**作業指示:** 下に示す若泉主税の経歴の文章のうち、「天保12年(1841)7月、」から「中にて死去する(享年27歳)」までの部分を一字も変えずに書き写してください。

天保12年(1841)7月、常陸国行方郡芹沢村(現在、玉造町芹沢)に大宮神社神官・若泉醸の長男として生まれる
文久3年(1863)那珂湊の郷校で同志と会議し、尊王の大義を天下に明らかにすることを藩主に建言した。同年9月、水戸藩の青年の中から選ばれ、江戸、小石川邸(水戸屋敷)の守護を命ぜられ、一橋慶喜守衛となるも10月これを免ぜられる。同月、品川台場、大砲打手を命ぜられ、同藩の山国喜八郎(山国兵部)に随従。同年12月これを免ぜられる
翌、元治元年(1864)1月、余八麿(徳川昭武)に扈従し、京都に入り、本圀寺に帯営する。このときから、他藩の志士と交流していた同郷の盟友・鯉沼伊織(香川敬三)らとも通じ、尊攘活動に励むことになる
同年4月、一橋慶喜守衛を命ぜられ床几隊に入る。後、守衛の任務を解かれ、ふたたび余八麿に付く。同年12月余八麿が清水徳川家を相続すると、禁闕御守衛の任に着く
慶応3年(1867)讒言され、幽囚となる。同年12月獄中にて死去する(享年27歳)
若泉主税の最期については、父・醸が新治懸権令に提出した「主税事績書上」では、慶応3年10月に幽囚となり、12月19日に病死したとしている。若泉家の若泉主税の霊璽の裏書によると、慶応3年12月27日に禁錮せられ、同藩の者が破錮害し、遭害で獄中死したとあるそうだ
また、参考文献の中村氏がまとめた古老の話によると、この同藩のものこそ鯉沼だという。詳細はわからないが、他藩の志士ともめごとがあり、問題視され、入牢禁錮の身となった。若泉が妥協しない限り、死んでもらうより他ないという話にまで及ぶ。盟友である鯉沼は、なんとか若泉を助けたいとの思いで、同志の了解を得て、獄舎を破り、説得を試みる。しかし、若泉は応じなかった。そこで、他藩の手に渡すことは何とも忍びないと、鯉沼はその命を自分が貰うことにした。その首は、初め清水寺の一隅に葬り、後年これを霊山墓地に移し、石碑を建て、これを弔ったという
<参考文献>
玉造史叢 第34集 4 幕末期の勤皇殉難志士「若泉主税」について(中村 政雄、玉造町郷土文化研究会編 1993年4月出版)

(画面上の要素の位置特定に関する記録)
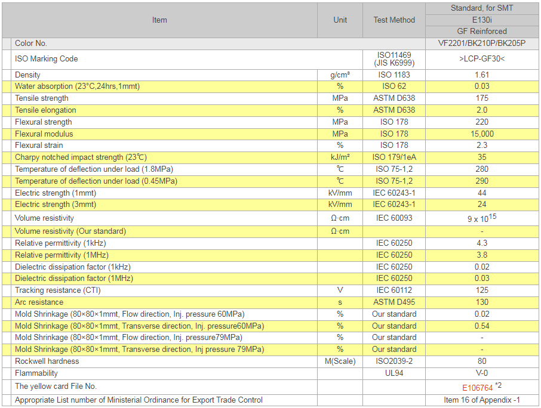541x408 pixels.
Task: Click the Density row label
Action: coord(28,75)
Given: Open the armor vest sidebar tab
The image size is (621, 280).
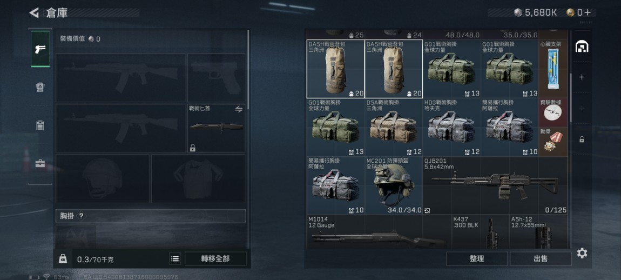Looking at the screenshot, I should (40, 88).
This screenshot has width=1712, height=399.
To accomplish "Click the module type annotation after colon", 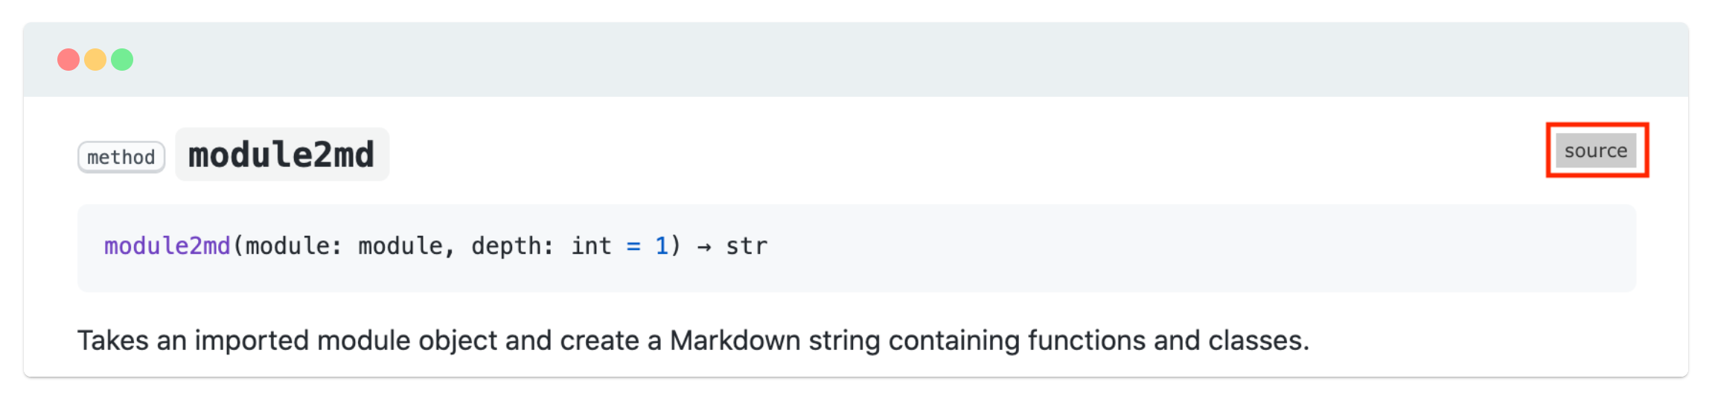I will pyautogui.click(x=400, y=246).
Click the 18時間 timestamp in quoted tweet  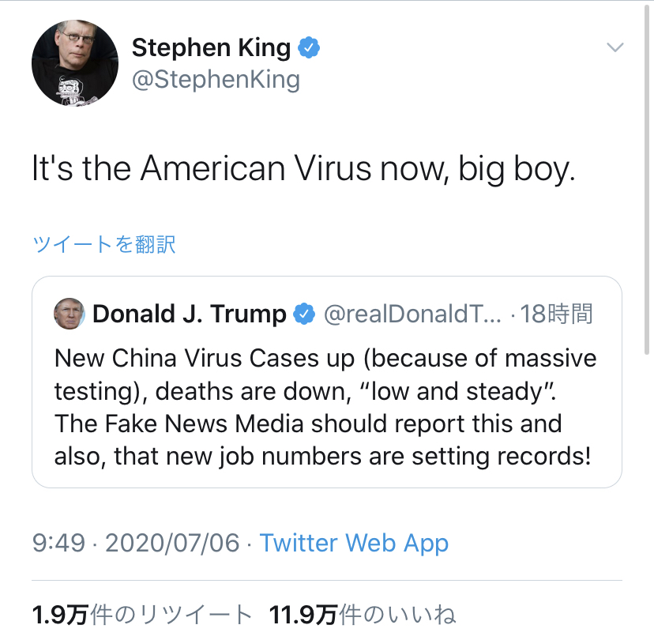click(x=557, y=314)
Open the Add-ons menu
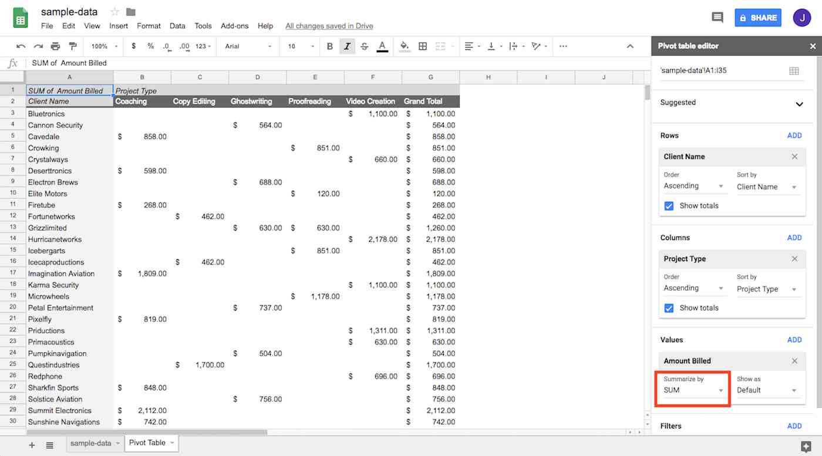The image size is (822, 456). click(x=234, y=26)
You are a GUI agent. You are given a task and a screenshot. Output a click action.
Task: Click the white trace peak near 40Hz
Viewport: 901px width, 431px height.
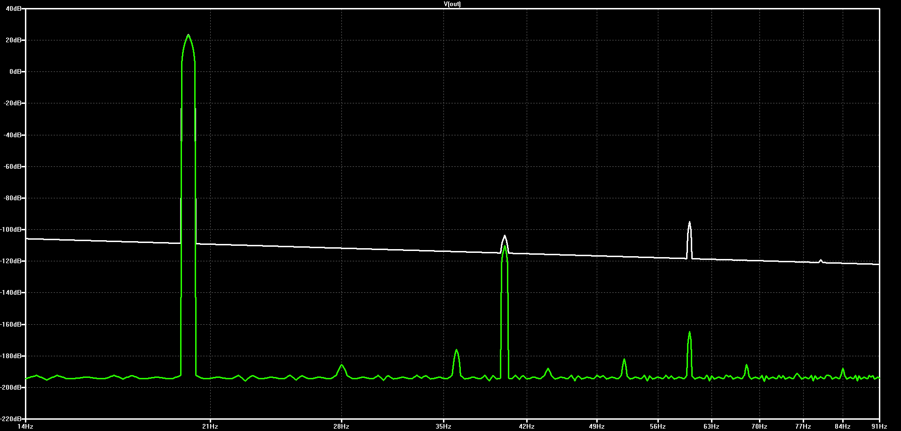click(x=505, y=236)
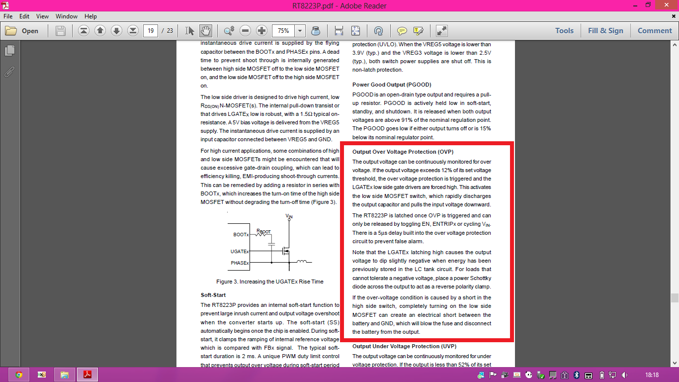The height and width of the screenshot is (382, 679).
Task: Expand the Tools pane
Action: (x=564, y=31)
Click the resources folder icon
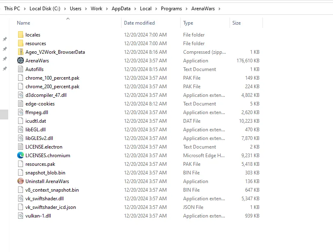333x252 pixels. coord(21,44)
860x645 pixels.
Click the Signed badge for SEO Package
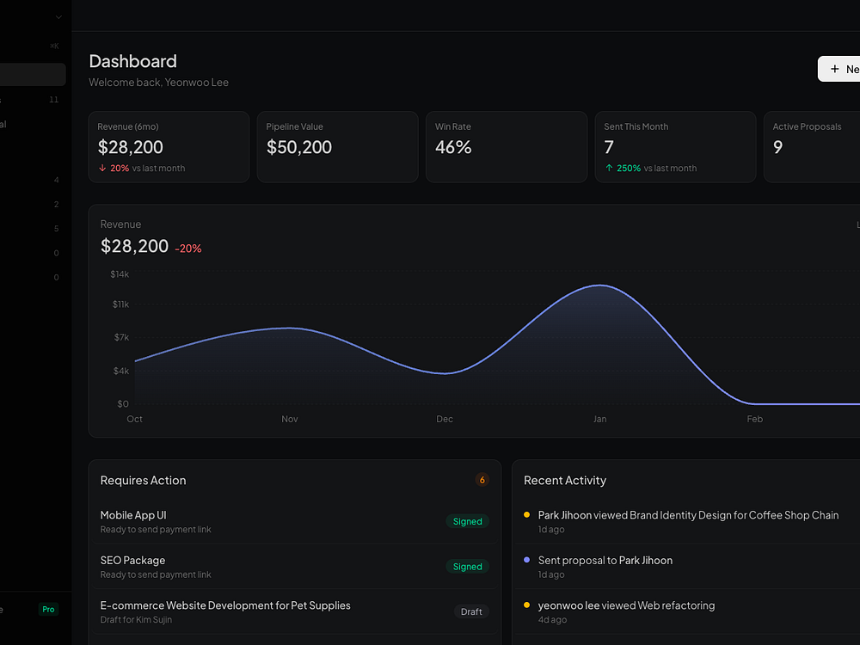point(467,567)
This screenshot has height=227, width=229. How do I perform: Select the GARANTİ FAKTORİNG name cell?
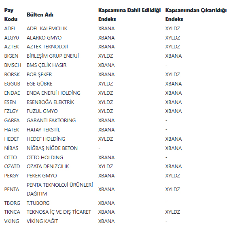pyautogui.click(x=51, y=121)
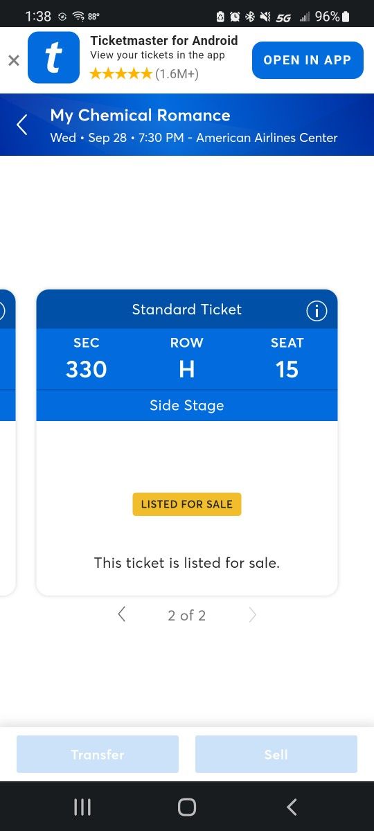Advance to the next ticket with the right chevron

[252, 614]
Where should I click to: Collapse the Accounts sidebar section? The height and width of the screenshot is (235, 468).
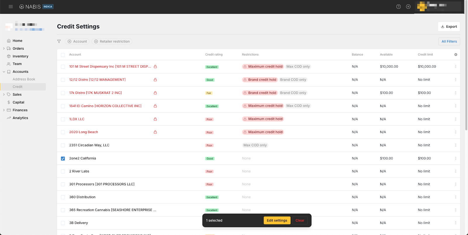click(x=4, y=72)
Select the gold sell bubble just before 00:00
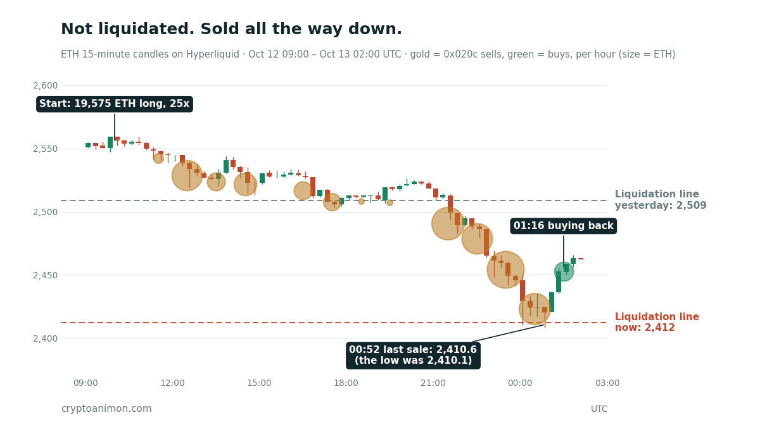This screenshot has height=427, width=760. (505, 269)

**最終結果:**
天保12年(1841)7月、常陸国行方郡芹沢村(現在、玉造町芹沢)に大宮神社神官・若泉醸の長男として生まれる
文久3年(1863)那珂湊の郷校で同志と会議し、尊王の大義を天下に明らかにすることを藩主に建言した。同年9月、水戸藩の青年の中から選ばれ、江戸、小石川邸(水戸屋敷)の守護を命ぜられ、一橋慶喜守衛となるも10月これを免ぜられる。同月、品川台場、大砲打手を命ぜられ、同藩の山国喜八郎(山国兵部)に随従。同年12月これを免ぜられる
翌、元治元年(1864)1月、余八麿(徳川昭武)に扈従し、京都に入り、本圀寺に帯営する。このときから、他藩の志士と交流していた同郷の盟友・鯉沼伊織(香川敬三)らとも通じ、尊攘活動に励むことになる
同年4月、一橋慶喜守衛を命ぜられ床几隊に入る。後、守衛の任務を解かれ、ふたたび余八麿に付く。同年12月余八麿が清水徳川家を相続すると、禁闕御守衛の任に着く
慶応3年(1867)讒言され、幽囚となる。同年12月獄中にて死去する(享年27歳)